Sous le choc, Michael s'assoit dans le sable. Sa main gauche s'y crispe, il ne peut détacher ses yeux de Sara. Oui, car c'est bien Sara qui est allongée près de lui. Son prénom résonne étrangement dans son esprit ; encore quelques minutes auparavant, il était associé au chagrin, à la haine. Le simple fait de penser à la jeune femme s'accompagnait d'une bouffée d'angoisse, d'un sentiment de culpabilité, et la sensation que tout s'était arrêté beaucoup trop vite.

A cet instant précis, Michael ne pense à rien. Il y a juste cette ronde infernale de questions … Qu'est-ce que Sara fait ici ? Qu'est-ce que cela signifie ? Est-il encore en train de rêver ?

Mais tout cela lui semble beaucoup trop réel, plus encore que son rêve. Surtout lorsque Sara commence à bouger.

**

La jeune femme ouvre les yeux. Au dessus d'elle, le ciel, bleu, parsemé de nuages. Elle n'entend rien. Ses oreilles sifflent. Sa respiration est bloquée à l'intérieur de sa gorge. Elle ouvre la bouche, à la recherche d'un peu d'air, mais elle ne peut pas aspirer l'élément salvateur. Son corps est engourdi, elle voudrait se lever mais n'y parvient pas. A mesure que les secondes s'écoulent, le peu d'air déjà présent dans son corps s'échappe. Elle suffoque, mais ne peut toujours pas aspirer. Son cœur ne bat pas, elle ne l'entend pas résonner dans ses oreilles, elle ne sent pas son sang courir dans ses veines. Elle a l'impression de s'enfoncer, comme si … elle mourait une deuxième fois … Des points noirs dansent devant ses yeux. L'immobilité la rend folle : elle voudrait pouvoir bouger, porter les mains à son cou, mais elle n'y parvient pas. Les nuages perdent leur clarté, leur éclat blanc, pourtant elle refuse de fermer les yeux. Tirée vers le fond, vers le noir, les ténèbres, elle coule, s'enfonce lentement vers la mort. Une deuxième mort …

Non !! Non … Je veux … DE L'AIR …

Et puis soudain, son cœur bat. Son sang jaillit dans ses veines, coule à flot, coure et remplit son corps de vie. Dans un ultime effort, elle aspire, et cette fois l'air pénètre dans sa bouche, s'infiltre dans ses poumons et la fait renaître, la remonte à la surface, la tire hors des ténèbres. Les nuages redeviennent blanc, elle cligne des yeux, son corps tout entier se tend sous un spasme qui la ramène brusquement et complètement à la vie.

**

Michael a l'impression d'avoir basculé hors de la réalité. Incapable de bouger, il ne peut que regarder Sara se débattre pour avaler une goulée d'air ; et lorsqu'il voit sa poitrine se soulever et s'abaisser, puis son visage se tourner vers lui, il ne peut prononcer un seul mot.
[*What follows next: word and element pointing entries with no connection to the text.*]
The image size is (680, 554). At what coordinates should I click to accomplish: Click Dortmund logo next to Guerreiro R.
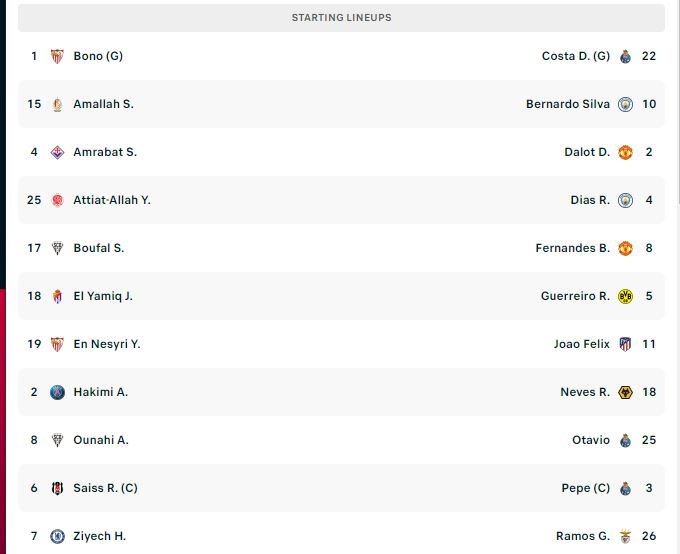[x=625, y=296]
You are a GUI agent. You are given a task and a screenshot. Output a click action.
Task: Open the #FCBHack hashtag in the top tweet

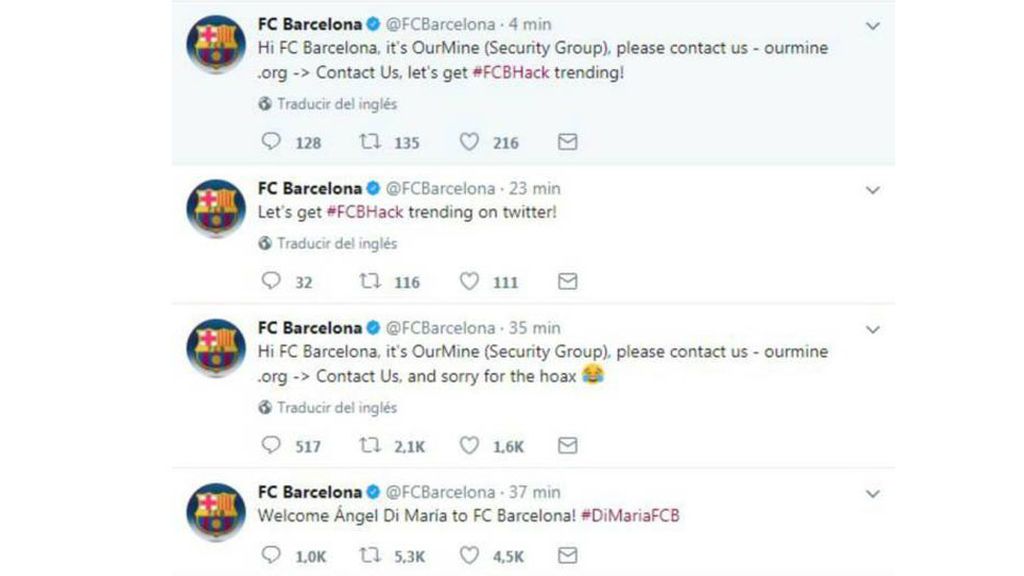[x=511, y=72]
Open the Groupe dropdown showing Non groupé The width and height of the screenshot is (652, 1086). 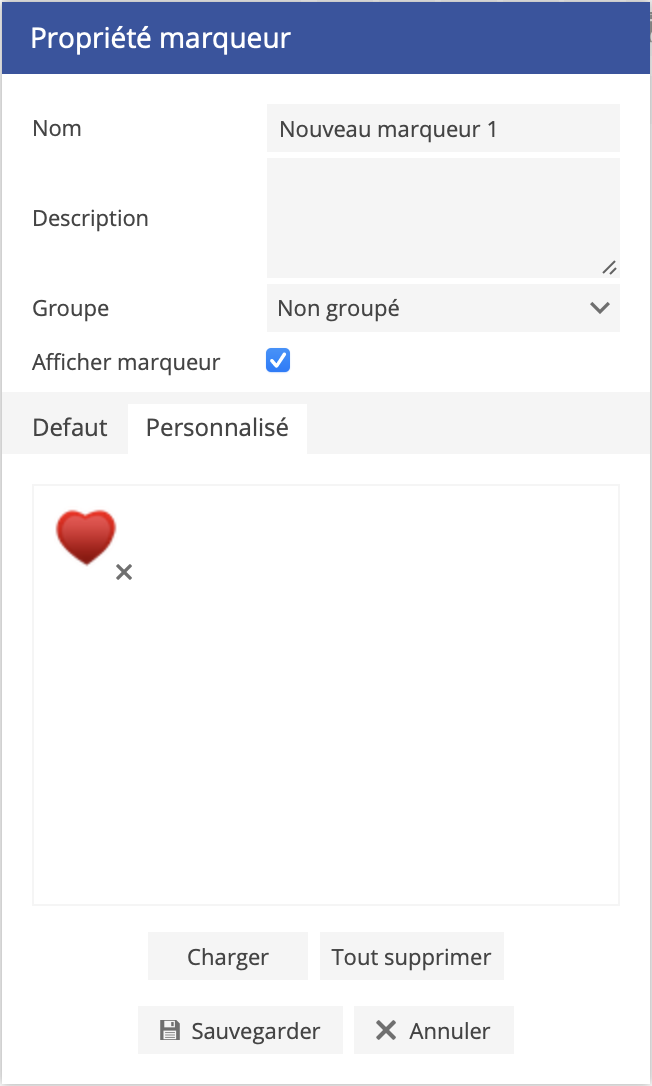point(430,308)
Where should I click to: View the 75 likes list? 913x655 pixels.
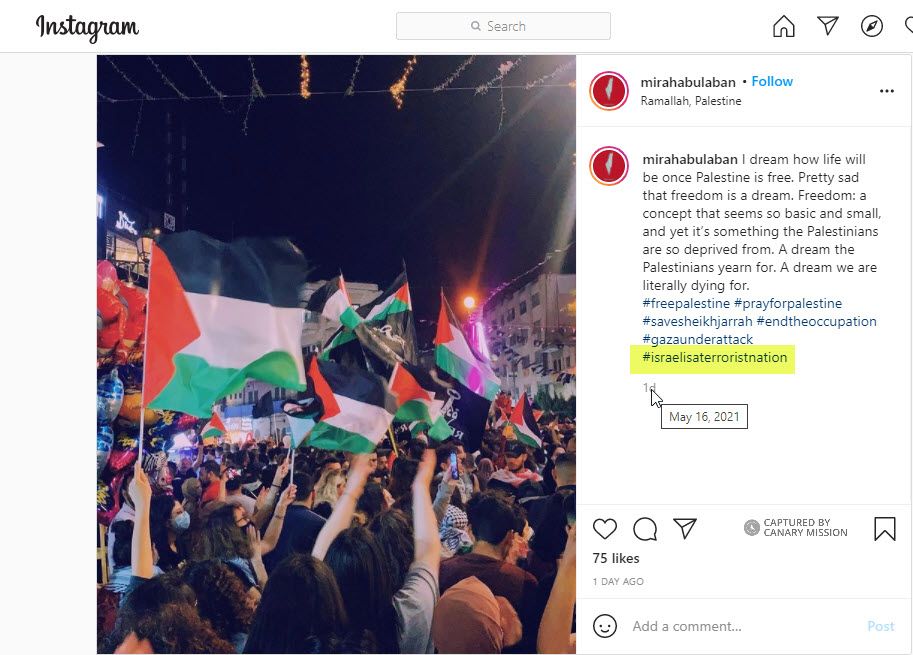coord(615,558)
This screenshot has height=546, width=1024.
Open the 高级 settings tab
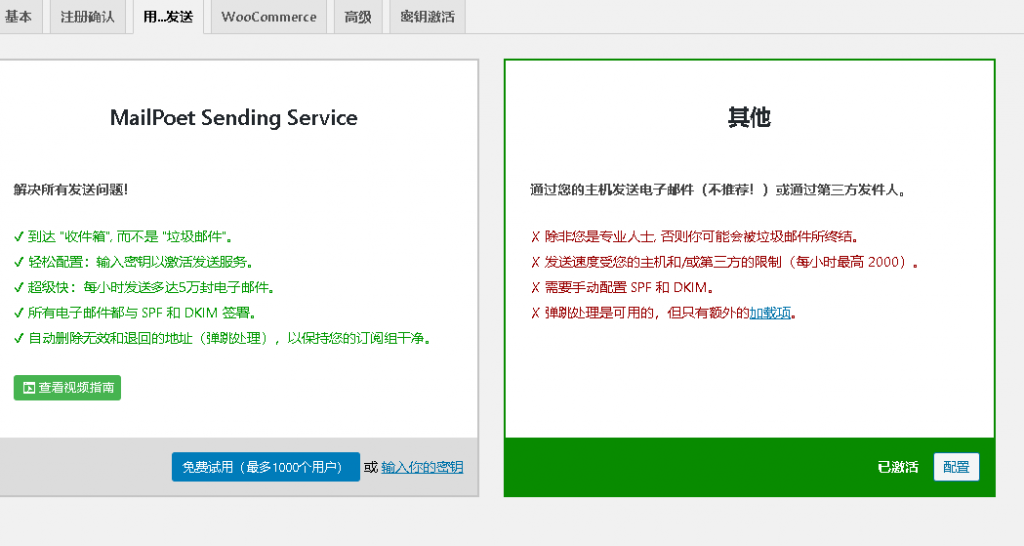357,17
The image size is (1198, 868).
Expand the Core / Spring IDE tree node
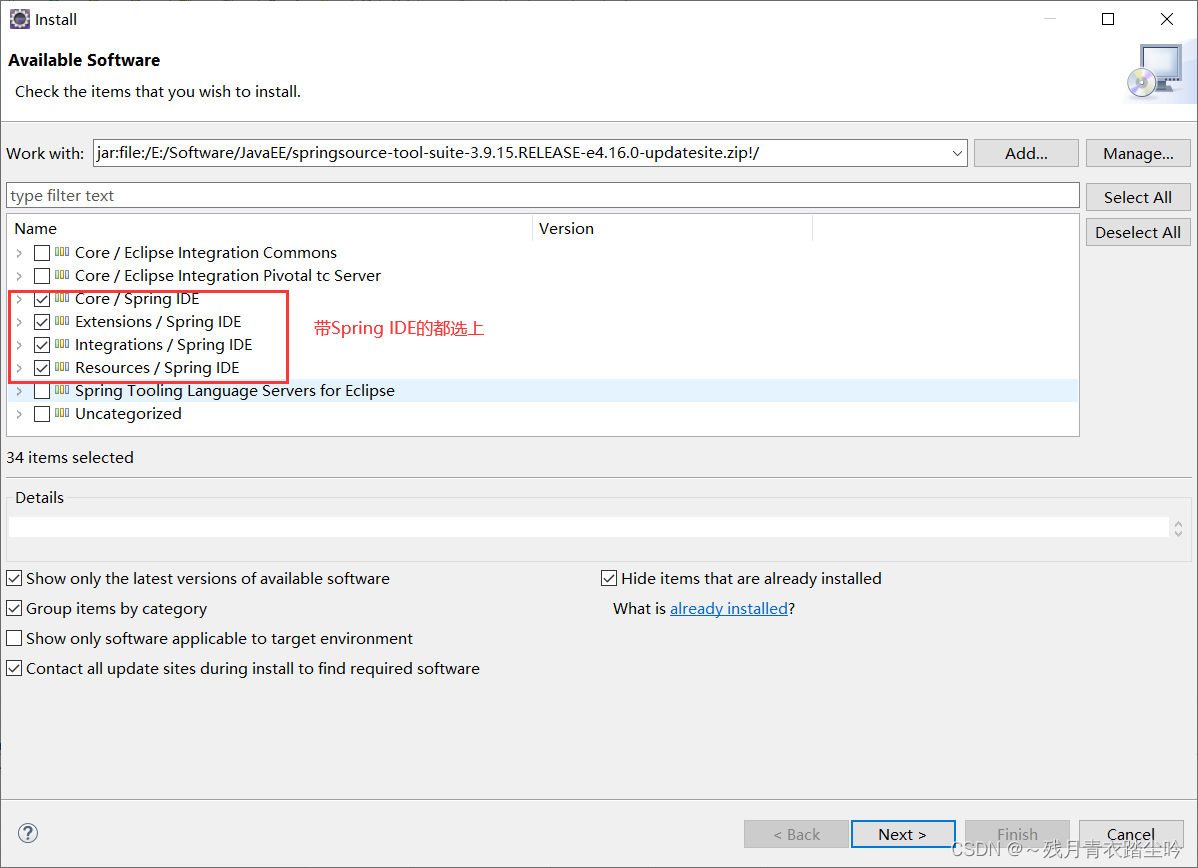click(19, 298)
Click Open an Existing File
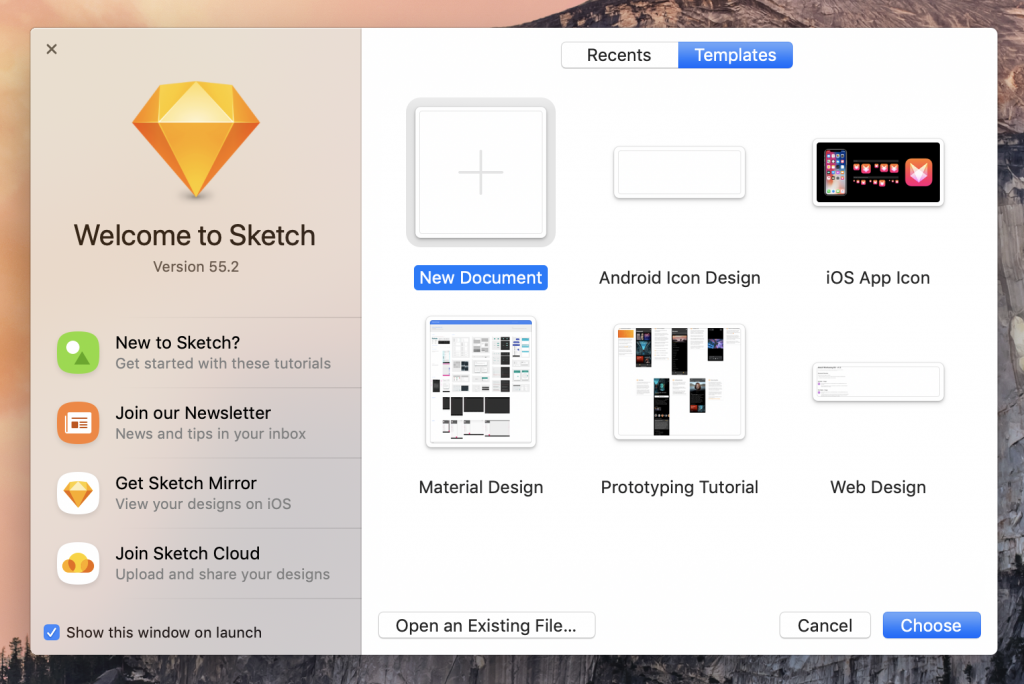The height and width of the screenshot is (684, 1024). pyautogui.click(x=486, y=625)
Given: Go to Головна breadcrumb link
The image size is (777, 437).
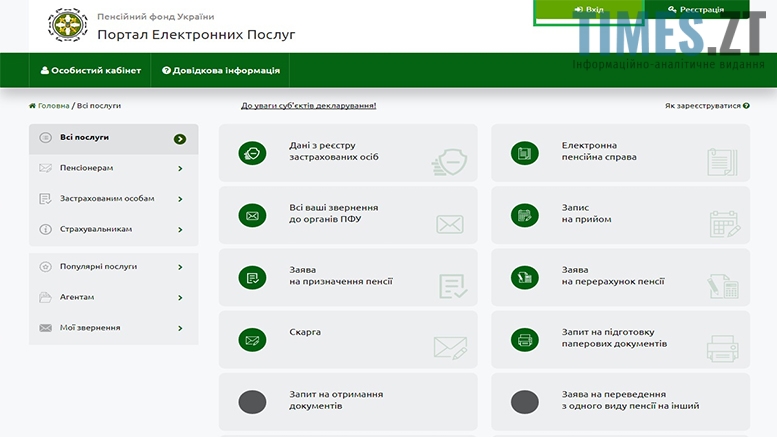Looking at the screenshot, I should click(52, 105).
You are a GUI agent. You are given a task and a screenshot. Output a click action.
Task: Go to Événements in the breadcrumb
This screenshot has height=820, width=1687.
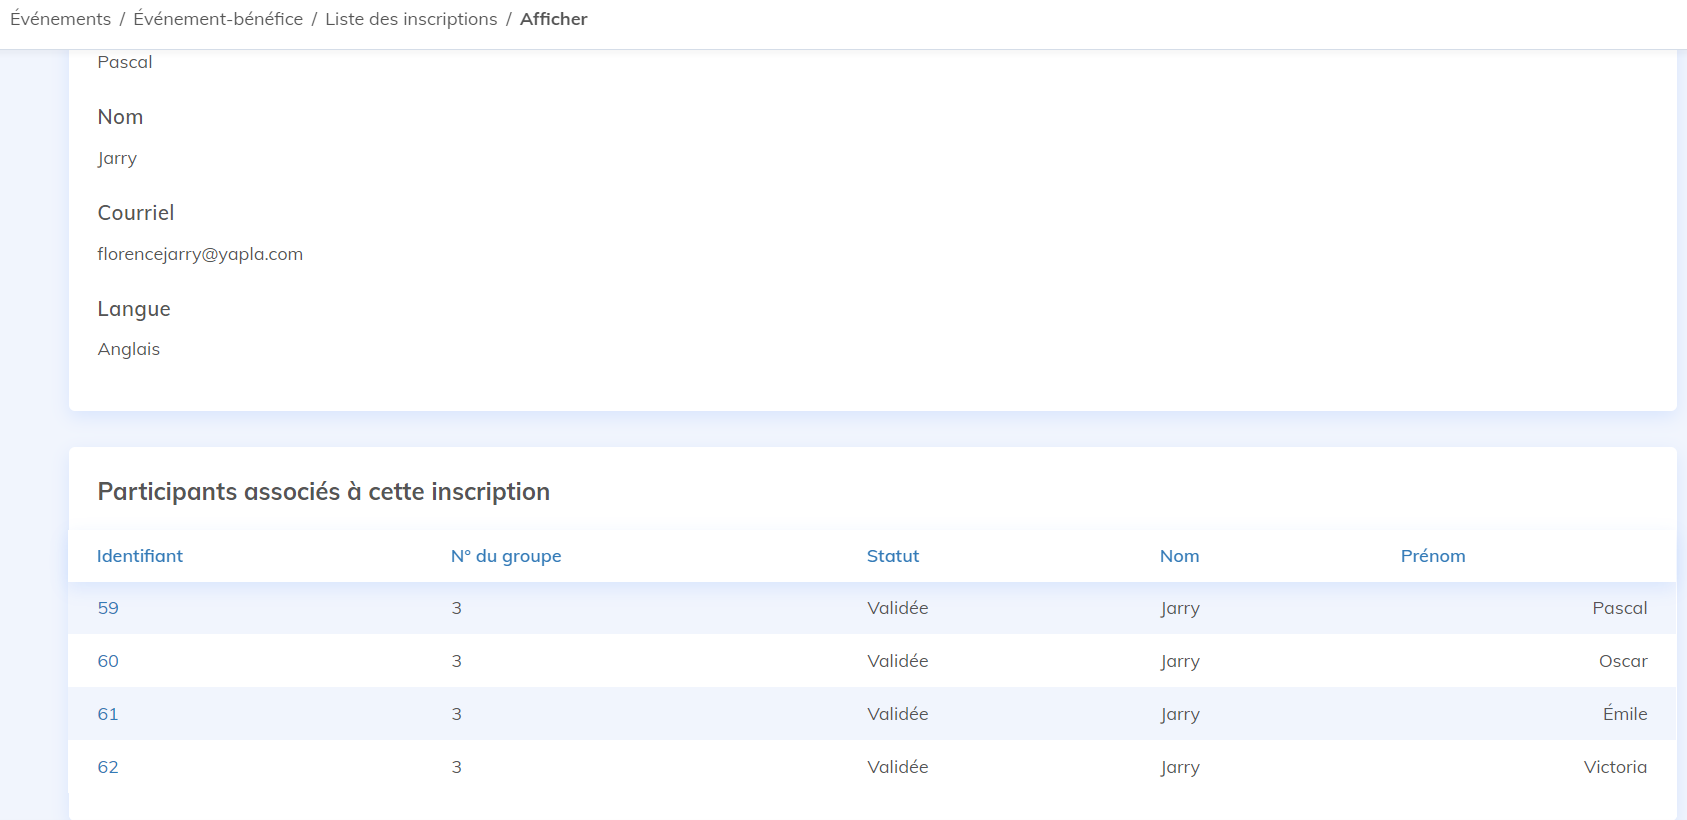point(60,19)
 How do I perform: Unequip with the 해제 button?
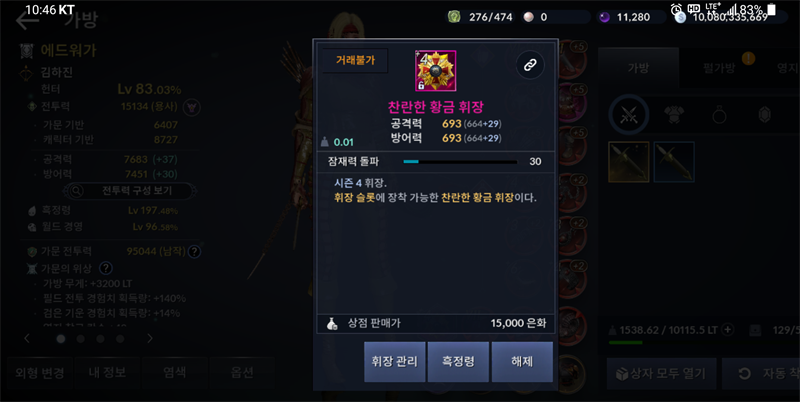[522, 362]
-M-Michael ? murmure Sara.

Il prend ces premiers mots comme une claque. Il sait alors que ce n'est pas un rêve, mais bien la réalité ; la peur a disparue, les questions avec ; tout ce qu'il ressent à présent, c'est la surprise la plus complète et la joie la plus immense. Son cerveau n'est plus capable de produire une pensée cohérente.

-Qu'est-ce que …

Sara suspend sa phrase, qu'elle a à peine murmurée, car elle a remarqué l'expression du visage de Michael. Le jeune homme ne cherche pas à retenir les larmes qui envahissent ses yeux, qui dévalent ses joues ; il ne réfléchit pas, s'avance vers la jeune femme et pose délicatement ses mains sur ses épaules. Un rictus de douleur déforme ses traits ; la douleur de la revoir, après l'avoir cru morte, après avoir ressenti tant de colère, de haine. Il pensait ne jamais plus pouvoir être envahi par des émotions positives ; ne plus pouvoir ressentir ce sentiment si particulier qui l'envahit lorsque Sara pose ses yeux sur lui, et qui le touche au plus profond de lui-même.